• _Text shown_:
————
Women engineers promote the field to young girls

They talked about nail polish, makeup and lip gloss. But the fourth-grade girls at A.J. Whittenberg Elementary who gathered in the school's library one morning last week weren't talking about the season's hottest colors, the new "in" thing or the best flavors offered in a stick to help them keep their lips moist.

They were talking engineering.

It was "Introduce a Girl to Engineering Day," and local female engineers from GE, Fluor, Hubbell Lighting, Engineered Products and Greenville County were there to talk about what being an engineer is all about.

"Say it with me. Math, science and engineering – it's a girl thing," said Serita Acker, director of Clemson's Women in Science and Engineering program. "Many of the products girls use are made by men. Girls are smart and should be a part of the design teams as well."

Acker said that while females make up about 70 percent of the students on college campuses nationwide, they account for only 20 percent of the students who are studying engineering.

There are about 450,000 licensed engineers in the United States. About 10 percent of them are female.

Most of the female engineers who participated in the event at A.J. Whittenberg said they are used to being in the minority as far as their professions go – from their college classrooms to the workplace.

"To me, it is fun to break the stereotype," said Sandra Kolvich, a mechanical design engineer at GE. "We need to encourage more girls to go into engineering. They're encouraged to go into teaching or another field that uses math such as accounting, but not necessarily into engineering."

Kolvich said the shortage of female engineers isn't because of the lack of ability; it's the lack of exposure to the field.
————
• _Supplied data_:
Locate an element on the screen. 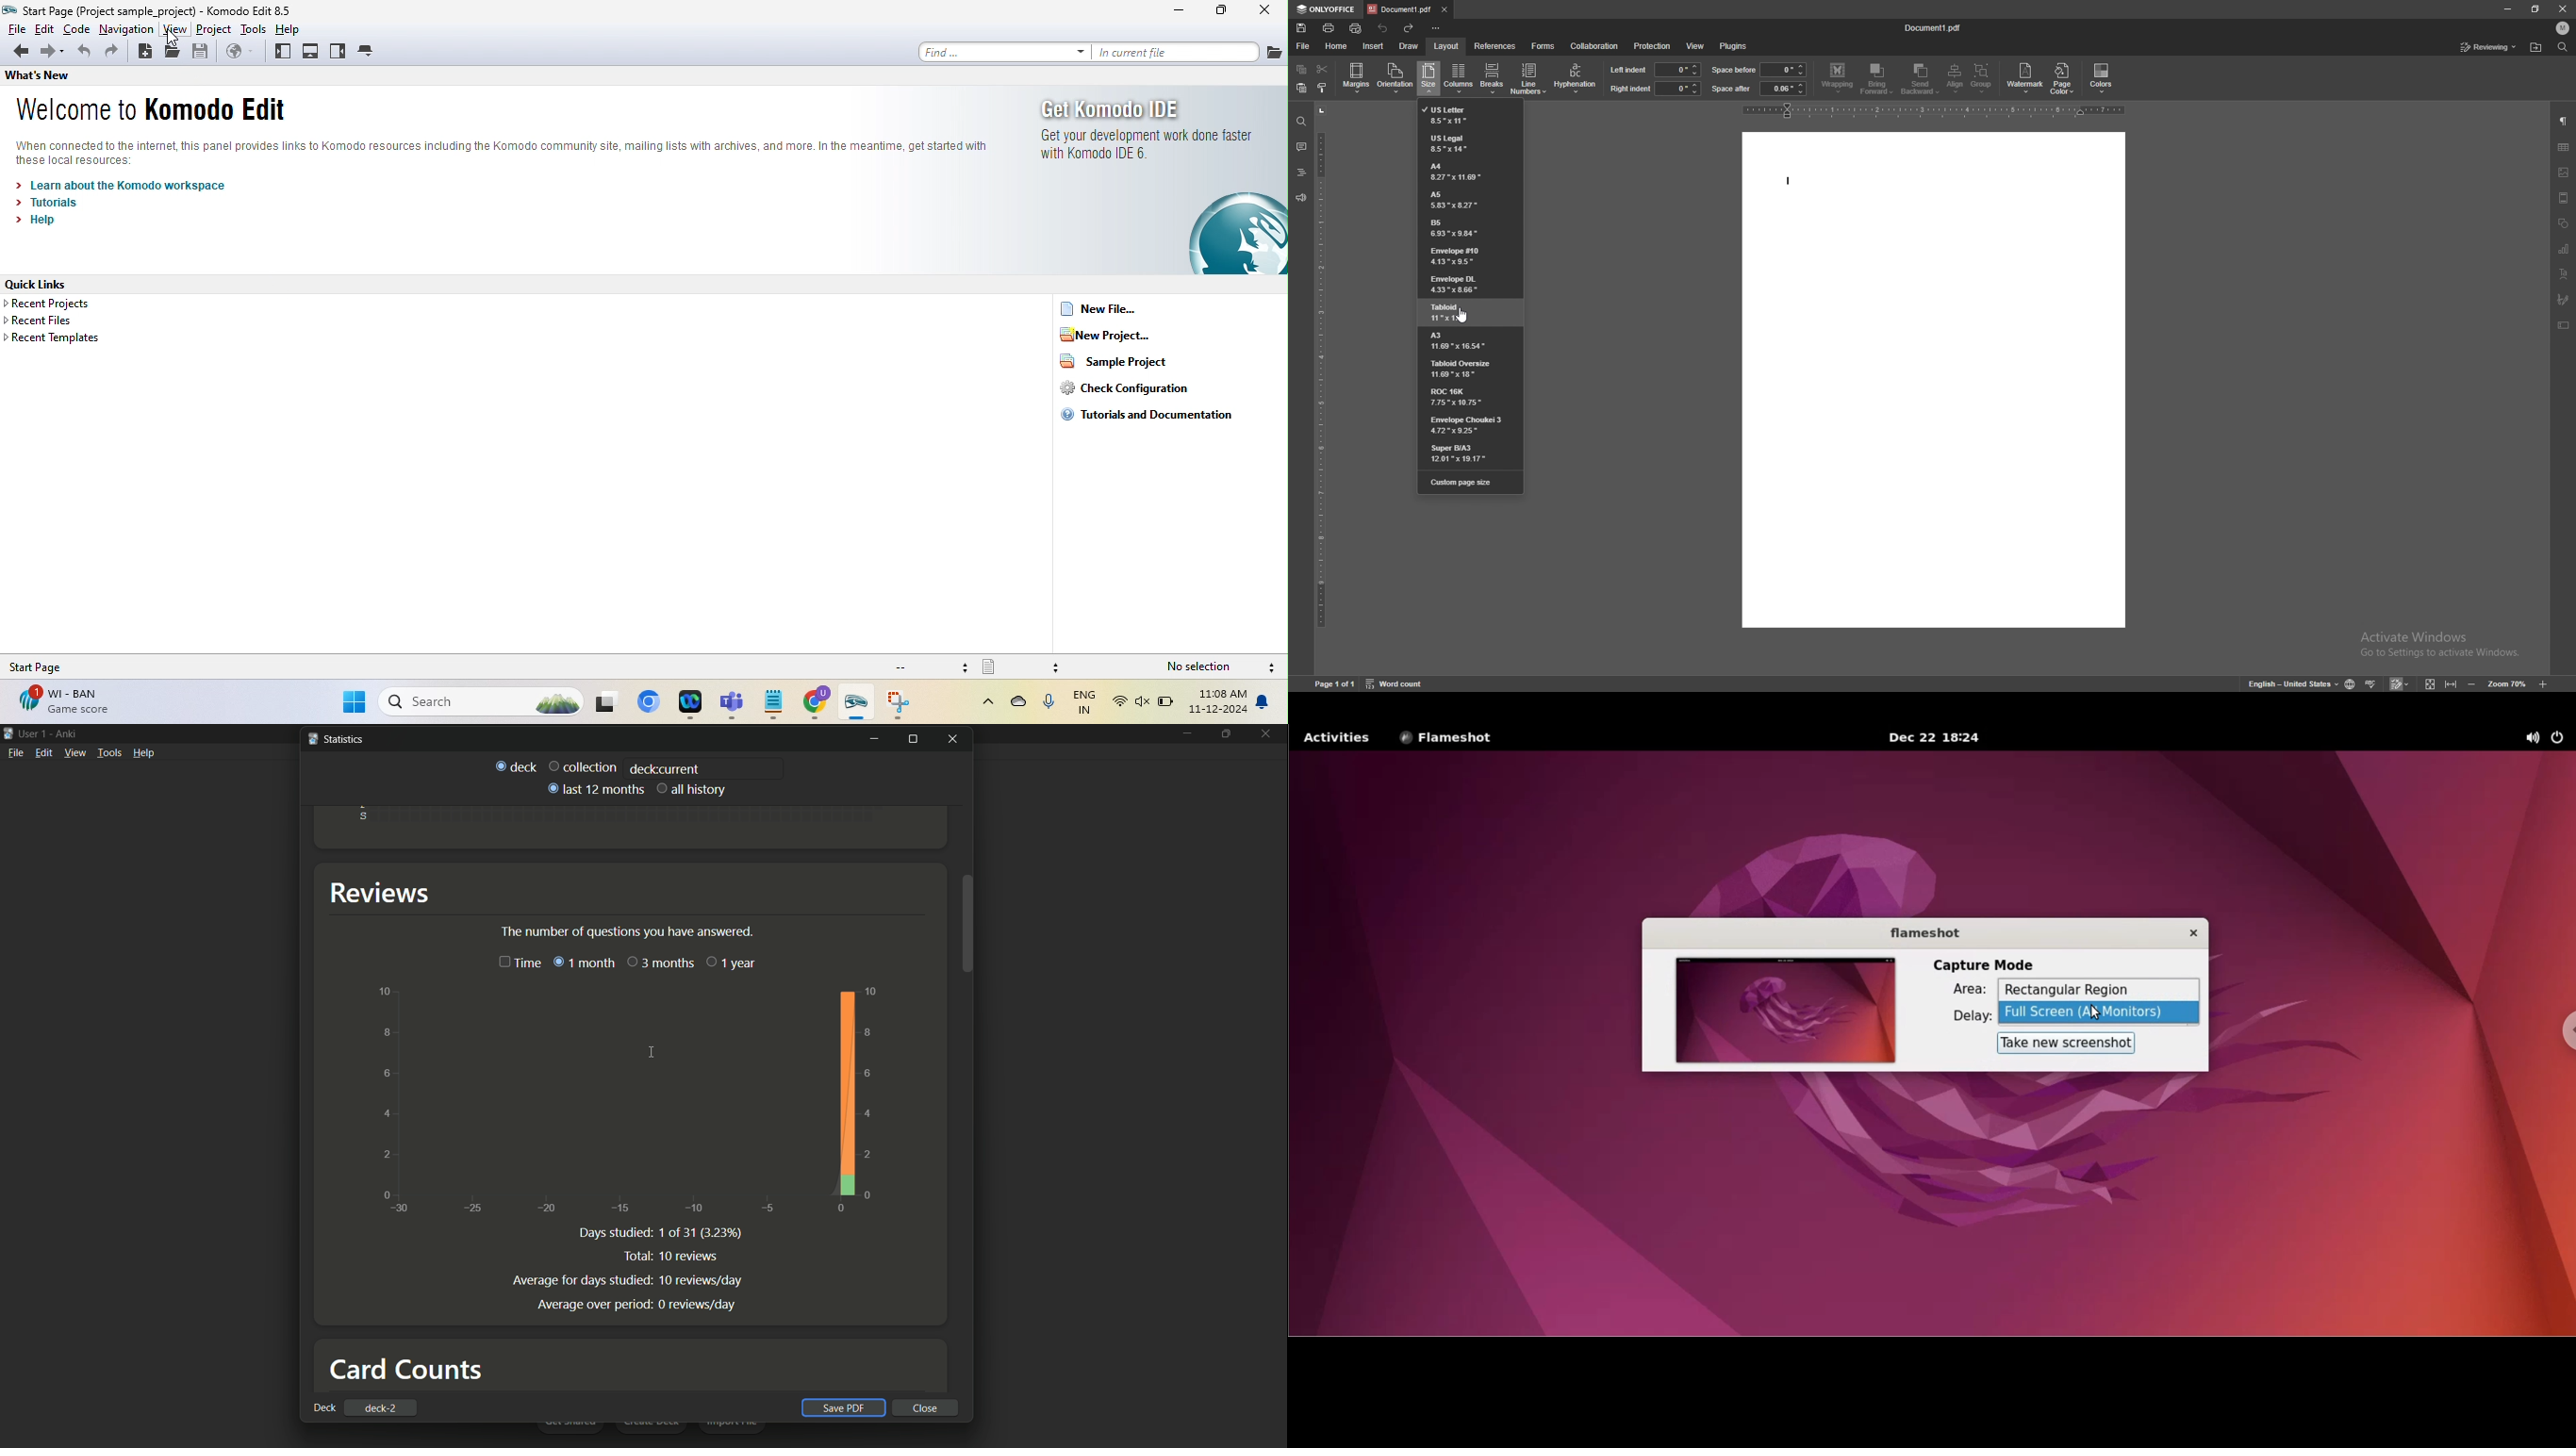 The image size is (2576, 1456). tabloid is located at coordinates (1467, 314).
————
• _Short problem_: Proceed with the article on women engineers visiting fourth-grade girls, picking up after its final sentence. The data comes from a separate source.

• _Answer to this exercise_:
Margaret Thomason, A.J. Whittenberg's principal, said when Whittenberg opened three years ago as the state's first elementary school with an engineering focus, she was asked if it would be an all-boys school. She said 45 percent of the school's students are girls.

Acker told the girls how chemical engineers work to make products such as nail polish, makeup and lip gloss safe; computer engineers help design electronic gadgets such as iPads and smartphones; and mechanical engineers help design the toys they play with.

Amie Martin, an engineer with Engineered Products, said the skills learned through STEM – science, technology, engineering and mathematics – education will help students no matter what gender they are and which career field they decide to enter.

The skills necessary to succeed in engineering are transferable to other fields, Thomason said.

"Higher-order thinking skills are critically important no matter which field a student decides to go into," said Lynn Mann, the school's program director.

After breakfast, the students built and launched balloon rockets to put their science and engineering skills to work.